As with other ‘days’ that are meant to give us pause, International Women’s Day has its celebratory aspect (“how far we have come, girls!”) and its sorrowful and maddening aspect (“how far can we claim to have come, girls, when… this is still happening in Afghanistan, and some Adelaide homes for that matter?”). The jokers will be all over the internet saying every day is women’s day and men are now the oppressed, blah, blah… and much worse. But I will be wearing the purple and green for my own memories, and so will a lot of women of my age who were at the sharp edge of change in our youth.

Thursday, March 8 is a day when I particularly want to shake some women until their teeth rattle… those who say they got their success “on merit” without help from their foremothers: those who say, “I am not your sister” (but they’d love to be a brother, wouldn’t they? And they hope that denying female solidarity will make them more popular with the brotherhood), and especially the ones who cannot see that unless a woman has control over her own body she has jolly little else… I could go on. But by March 9 I have stepped back to cutting things out of the paper and fuming about them, trying to bring a bit of feisty oldenpause to the internet (a younger woman asked me if oldenpause is better than menopause: I was able to tell her, “oh yes, you bet on it”) and watching the wheel being reinvented.

If I may jump a month ahead, I must say that I don’t recover from Anzac Day so quickly. Perhaps it’s better to mention this now because by April things are on the boil and my views might get me in the pot. But the Gallipoli Gala and festival of fake grief that Anzac Day has become sicken me. Particularly little kids slobbering over slaughter and mouthing things they cannot understand.

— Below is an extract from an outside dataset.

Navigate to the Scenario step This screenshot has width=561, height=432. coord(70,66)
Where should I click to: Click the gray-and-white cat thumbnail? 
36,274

British columnist Matthew Parris asks why, as the Great War recedes further into the past, does it loom larger? He thinks it is because the First World War is “more bewildering” than the Second World War whose causes were, apparently, satisfactorily explained to him as a child.

But I think it is because it is easier to romanticise and mythologise something that it is long in the past. And WW1 had the horses, the great cavalry charges, wads of time between a war event and news, sanitised, of it reaching home, and young people leaping at a chance to enlist and get away from home at a time when hardly anyone travelled much. War was thinkable, because it then took so long for people to discover the unthinkable.

But the truth is that all wars are about death, lies, slaughter of the innocents, and torture, always torture. And this is not a truth for little children to be mouthing on Anzac Day. Instead their script is almost invariably, “they died for us”, which makes them sound like Jesus, when many of the casualties of WW1 were kids themselves, after a bit of adventure or conned by posters, often dying of terrible illnesses. Not at all like Jesus. And they did heroic things, especially for their mates and sometimes for their horses, and they did awful things because they were in situations beyond their judgment and experience as often are the young people shoved into front lines today. Paul Daley’s account of the massacre that followed the Beersheba charge* (something that certainly doesn’t fit with the romantic idea of Diggers) is shattering. But it is only surprising to those who have such a naïve idea of war that they mouth stuff such as, “they died for us, and for our freedom”.

If people are going to make speeches and kids do sound bites on Anzac Day let it be something nearer the truth: war is hell for everyone, for both sides, and both sides do terrible things. So let’s work towards doing away with war… something like that, anyway. The Dawn Service, a nice march and some quiet reflection are best, I think.

And the wrath of many may now descend on horrible old Shirley’s head. What would she know? Now there’s a thing. I am a survivor of World War 1. My Dad was at Gallipoli and in Egypt, a glorious Light Horseman. And he brought home the horrors of war in his head and the family suffered ever after. As do often the families of those returned from war. The victims of war include those born decades later.

Don’t buy into it kids. Let the RSL have a nice day, bow your head for the Last Post, but it’s not a gig for the innocent.

*Beersheba, by Paul Daley. Victory Books, Melbourne.